**Exercise objective**
Output exactly, with nothing added, the entries from the first line through the line with "has height=407, width=683.".

**Supplied data**
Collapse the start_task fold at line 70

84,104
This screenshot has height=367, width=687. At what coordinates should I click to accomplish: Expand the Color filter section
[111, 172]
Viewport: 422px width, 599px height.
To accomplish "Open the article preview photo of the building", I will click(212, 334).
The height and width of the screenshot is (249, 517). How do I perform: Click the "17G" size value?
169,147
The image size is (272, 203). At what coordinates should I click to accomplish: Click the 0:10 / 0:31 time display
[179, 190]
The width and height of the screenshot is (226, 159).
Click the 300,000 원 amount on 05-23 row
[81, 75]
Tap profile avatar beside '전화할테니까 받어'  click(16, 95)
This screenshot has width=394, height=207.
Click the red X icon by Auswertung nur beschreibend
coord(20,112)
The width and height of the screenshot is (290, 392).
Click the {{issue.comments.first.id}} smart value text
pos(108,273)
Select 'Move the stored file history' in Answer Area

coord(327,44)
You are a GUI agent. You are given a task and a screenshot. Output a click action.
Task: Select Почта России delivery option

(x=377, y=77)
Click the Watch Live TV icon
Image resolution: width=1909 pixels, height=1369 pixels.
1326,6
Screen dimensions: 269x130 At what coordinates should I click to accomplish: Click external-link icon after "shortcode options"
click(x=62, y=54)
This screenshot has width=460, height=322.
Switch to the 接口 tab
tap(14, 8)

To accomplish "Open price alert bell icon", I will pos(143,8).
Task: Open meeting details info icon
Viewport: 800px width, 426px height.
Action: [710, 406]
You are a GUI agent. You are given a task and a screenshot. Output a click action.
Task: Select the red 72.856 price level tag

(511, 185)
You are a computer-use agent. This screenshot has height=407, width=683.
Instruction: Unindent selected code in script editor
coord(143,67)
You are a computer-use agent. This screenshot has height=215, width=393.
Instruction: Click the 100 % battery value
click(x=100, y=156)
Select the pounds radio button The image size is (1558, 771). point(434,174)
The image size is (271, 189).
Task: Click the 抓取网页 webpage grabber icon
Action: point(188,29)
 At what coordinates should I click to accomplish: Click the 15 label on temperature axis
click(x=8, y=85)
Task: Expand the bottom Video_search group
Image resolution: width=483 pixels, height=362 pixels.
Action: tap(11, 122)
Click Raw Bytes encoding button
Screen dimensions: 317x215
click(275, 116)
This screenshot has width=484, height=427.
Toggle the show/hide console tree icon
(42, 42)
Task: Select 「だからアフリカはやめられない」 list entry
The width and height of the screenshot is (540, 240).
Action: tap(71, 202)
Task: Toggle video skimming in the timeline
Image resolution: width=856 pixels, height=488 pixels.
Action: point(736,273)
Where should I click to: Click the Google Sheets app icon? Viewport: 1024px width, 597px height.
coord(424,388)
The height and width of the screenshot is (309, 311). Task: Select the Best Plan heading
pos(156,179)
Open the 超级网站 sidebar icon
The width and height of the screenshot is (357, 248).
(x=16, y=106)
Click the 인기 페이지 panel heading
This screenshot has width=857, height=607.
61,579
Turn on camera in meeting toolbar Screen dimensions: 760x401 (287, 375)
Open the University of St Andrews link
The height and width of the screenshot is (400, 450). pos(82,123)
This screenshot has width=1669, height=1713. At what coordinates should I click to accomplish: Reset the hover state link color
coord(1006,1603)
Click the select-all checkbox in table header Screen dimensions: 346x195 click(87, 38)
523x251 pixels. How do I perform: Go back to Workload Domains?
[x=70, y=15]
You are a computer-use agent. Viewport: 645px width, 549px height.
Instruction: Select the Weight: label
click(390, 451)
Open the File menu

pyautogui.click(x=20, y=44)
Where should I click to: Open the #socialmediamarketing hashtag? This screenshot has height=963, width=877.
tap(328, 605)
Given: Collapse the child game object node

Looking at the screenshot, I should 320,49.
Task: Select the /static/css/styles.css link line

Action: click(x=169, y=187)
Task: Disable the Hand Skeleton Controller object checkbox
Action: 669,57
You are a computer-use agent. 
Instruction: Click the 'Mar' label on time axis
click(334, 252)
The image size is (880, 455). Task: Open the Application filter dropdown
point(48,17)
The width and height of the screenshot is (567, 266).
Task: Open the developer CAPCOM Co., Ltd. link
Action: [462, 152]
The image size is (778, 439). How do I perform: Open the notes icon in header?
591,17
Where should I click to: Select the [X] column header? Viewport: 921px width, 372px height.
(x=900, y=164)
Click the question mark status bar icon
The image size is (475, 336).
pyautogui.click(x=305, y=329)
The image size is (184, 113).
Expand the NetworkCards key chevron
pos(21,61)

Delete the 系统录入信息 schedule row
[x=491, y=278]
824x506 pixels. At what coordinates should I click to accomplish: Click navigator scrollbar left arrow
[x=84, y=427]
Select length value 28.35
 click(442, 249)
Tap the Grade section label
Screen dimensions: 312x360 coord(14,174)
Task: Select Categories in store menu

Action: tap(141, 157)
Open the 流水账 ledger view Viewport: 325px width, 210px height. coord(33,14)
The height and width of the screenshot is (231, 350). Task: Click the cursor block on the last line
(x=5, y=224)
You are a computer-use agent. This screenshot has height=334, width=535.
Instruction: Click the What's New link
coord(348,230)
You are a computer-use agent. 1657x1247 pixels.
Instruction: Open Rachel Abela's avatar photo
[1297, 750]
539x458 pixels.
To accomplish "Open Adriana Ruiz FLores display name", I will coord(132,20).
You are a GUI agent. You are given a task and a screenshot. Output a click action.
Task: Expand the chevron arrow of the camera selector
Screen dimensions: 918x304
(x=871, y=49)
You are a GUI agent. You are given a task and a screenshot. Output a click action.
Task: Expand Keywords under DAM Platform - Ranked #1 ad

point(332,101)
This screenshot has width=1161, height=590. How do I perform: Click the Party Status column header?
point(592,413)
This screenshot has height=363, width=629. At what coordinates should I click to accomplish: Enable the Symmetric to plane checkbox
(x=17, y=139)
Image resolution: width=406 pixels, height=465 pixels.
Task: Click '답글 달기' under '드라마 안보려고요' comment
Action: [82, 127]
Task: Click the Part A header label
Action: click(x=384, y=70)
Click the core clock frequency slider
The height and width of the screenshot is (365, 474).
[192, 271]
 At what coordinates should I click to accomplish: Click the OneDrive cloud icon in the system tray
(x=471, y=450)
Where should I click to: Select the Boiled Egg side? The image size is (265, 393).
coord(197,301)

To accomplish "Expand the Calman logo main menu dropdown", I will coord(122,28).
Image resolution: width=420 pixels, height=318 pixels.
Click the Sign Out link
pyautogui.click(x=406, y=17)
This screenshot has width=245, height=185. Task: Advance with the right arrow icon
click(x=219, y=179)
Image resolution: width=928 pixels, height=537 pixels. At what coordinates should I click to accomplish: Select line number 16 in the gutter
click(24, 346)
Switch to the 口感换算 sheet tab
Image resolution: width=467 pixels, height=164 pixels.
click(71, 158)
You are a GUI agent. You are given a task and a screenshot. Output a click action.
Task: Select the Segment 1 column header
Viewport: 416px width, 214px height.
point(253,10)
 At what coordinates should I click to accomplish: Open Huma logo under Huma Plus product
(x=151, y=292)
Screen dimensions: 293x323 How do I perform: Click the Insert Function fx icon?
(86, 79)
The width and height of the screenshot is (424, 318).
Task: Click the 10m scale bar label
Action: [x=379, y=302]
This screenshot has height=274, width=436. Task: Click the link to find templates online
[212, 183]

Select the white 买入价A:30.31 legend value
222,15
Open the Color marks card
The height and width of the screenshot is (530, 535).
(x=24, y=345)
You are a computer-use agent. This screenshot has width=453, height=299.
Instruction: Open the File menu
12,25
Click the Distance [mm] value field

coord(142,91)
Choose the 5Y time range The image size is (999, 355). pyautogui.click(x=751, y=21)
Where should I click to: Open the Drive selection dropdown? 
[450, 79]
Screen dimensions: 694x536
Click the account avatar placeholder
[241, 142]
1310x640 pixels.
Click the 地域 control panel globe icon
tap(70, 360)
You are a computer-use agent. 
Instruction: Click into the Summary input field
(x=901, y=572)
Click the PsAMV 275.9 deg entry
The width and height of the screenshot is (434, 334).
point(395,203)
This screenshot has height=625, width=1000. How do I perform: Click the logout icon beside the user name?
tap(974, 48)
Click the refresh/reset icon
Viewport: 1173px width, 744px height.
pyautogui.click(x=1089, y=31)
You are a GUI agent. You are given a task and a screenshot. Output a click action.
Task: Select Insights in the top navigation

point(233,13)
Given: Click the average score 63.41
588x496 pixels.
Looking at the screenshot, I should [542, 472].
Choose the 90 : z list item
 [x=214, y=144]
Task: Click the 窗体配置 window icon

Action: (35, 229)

**Reply**
Collapse the start_task fold at line 70

84,104
This screenshot has height=367, width=687. At what coordinates should I click to accomplish: Expand the Color filter section
[111, 172]
Viewport: 422px width, 599px height.
To accomplish "Open the article preview photo of the building", I will click(212, 334).
The height and width of the screenshot is (249, 517). How do I perform: Click the "17G" size value?
169,147
The image size is (272, 203). At what coordinates should I click to accomplish: Click the 0:10 / 0:31 time display
[179, 190]
The width and height of the screenshot is (226, 159).
Click the 300,000 원 amount on 05-23 row
[81, 75]
Tap profile avatar beside '전화할테니까 받어'  click(16, 95)
This screenshot has width=394, height=207.
Click the red X icon by Auswertung nur beschreibend
coord(20,112)
The width and height of the screenshot is (290, 392).
Click the {{issue.comments.first.id}} smart value text
pos(108,273)
Select 'Move the stored file history' in Answer Area

coord(327,44)
You are a GUI agent. You are given a task and a screenshot. Output a click action.
Task: Select Почта России delivery option

(x=377, y=77)
Click the Watch Live TV icon
Image resolution: width=1909 pixels, height=1369 pixels.
1326,6
Screen dimensions: 269x130 At what coordinates should I click to accomplish: Click external-link icon after "shortcode options"
click(x=62, y=54)
This screenshot has width=460, height=322.
Switch to the 接口 tab
tap(14, 8)

To accomplish "Open price alert bell icon", I will pos(143,8).
Task: Open meeting details info icon
Viewport: 800px width, 426px height.
Action: [710, 406]
You are a GUI agent. You are given a task and a screenshot. Output a click action.
Task: Select the red 72.856 price level tag

(511, 185)
You are a computer-use agent. This screenshot has height=407, width=683.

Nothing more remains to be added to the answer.